Episode 6 : Visite du Puy en Velay d’Amélie et la petite troupe à la recherche de la famille de la blessée et rencontre avec le bedeau de la cathédrale qui leur raconte qu’un pervers accompagné d’une jeune fille importunait toutes ses paroissiennes les plus fidèles sous prétexte qu’elle portaient un foulard à fleurs. Amélie se rend compte qu’il s’agit d’Alfred. Elle essaie de joindre sa secrétaire, Corinne, au bureau, afin de récupérer le numéro de portable… que Corinne ne veut pas donner, ne voulant pas croire à l’histoire rocambolesque que lui raconte Amélie… La secrétaire connait bien son patron et ne veut pas se laisser avoir : Alfred serait bien incapable de participer à une telle histoire, lui qui aime mettre ses charentaises écossaises au bureau quand il fait sa pause de midi. Dispute entre les deux femmes mais Corinne a le dernier mot. Elle cherche tout de même à joindre Alfred pour le mettre au courant de l’hystérique qui a cherché à récupérer son numéro. Elle tombe sur la messagerie.
Episode 7 : Amélie, voyant son visage placardé sur les murs, se rend au commissariat. Longue explication de l’histoire rocambolesque qui les a menés là. Sautes d’humeur de Paul, en qui les policiers reconnaissent le preneur d’otage. Amélie et Pauline cherche à le défendre. Gros quiproquo, bagarre. Toute la clique mise en cellule. Les policiers cherchent à appeler Alfred qui ne capte pas dans le patelin de Paul.
Episode 8 : Après une nuit de tempête dans la Mini car il n’y a personne à l’adresse indiquée, Alfred est d’une humeur exécrable. Dispute avec Ophélie qui lui dit ses quatre vérités et l’informe du projet de sa mère et qu’elle n’a plus du tout envie de faire fonctionner vu que, de toute façon, il a dérapé dès son lancement.
Episode 9 : Sur la route pour rentrer chez eux, dans le silence pesant qui suit toute grosse dispute, le téléphone d’Alfred sonne enfin lui indiquant deux messages, celui des policiers et celui de Corinne.

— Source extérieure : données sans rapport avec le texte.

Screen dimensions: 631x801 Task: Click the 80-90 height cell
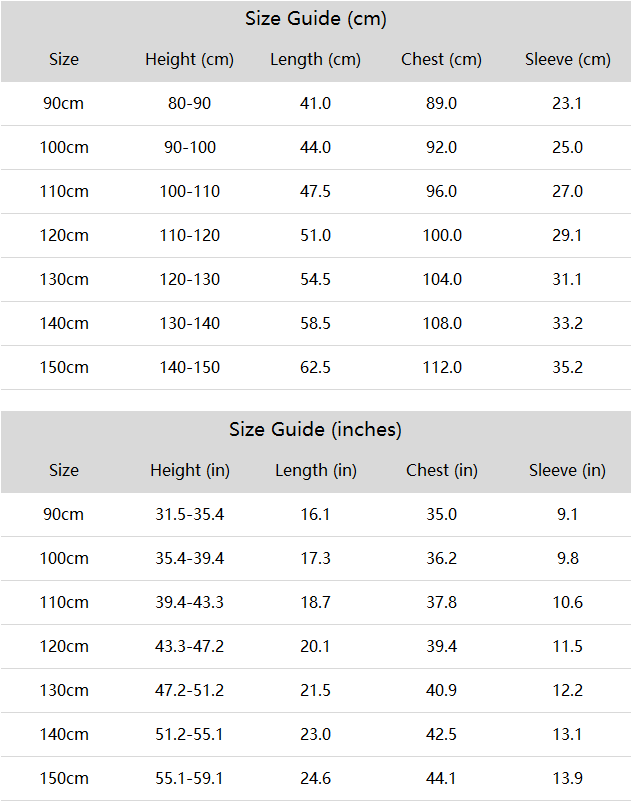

Mi-figue, mi-raisin, Alfred et Ophélie se rendent au commissariat pour retrouver les trois autres. Chacun se rend compte que tous sont liés depuis un moment. Dans le brouhaha des discussions, Alfred découvre avec bonheur sa tribu, avec même un labrador. Bien content que la croisière n’ait pas pu avoir lieu – et rêve de ses charentaises écossaises.
Epilogue :
Nuit torride dans une petite chambre confinée. Pauline et Corinne. Alfred sait qu’Amélie est aussi dans le coin mais pas dans la chambre. Il se retrouve avec elle sur le pont d’un bateau immense et luxueux. Paul est là aussi en train de discuter avec Ophélie. Sa tête se change en celle d’un labrador. Alfred baisse les yeux et se rend compte qu’il a ses charentaises au pied. Réveil brutal et angoissé. Alfred est dans son fauteuil, certes les charentaises aux pieds. Que l’aventure est agréable depuis ses pantoufles.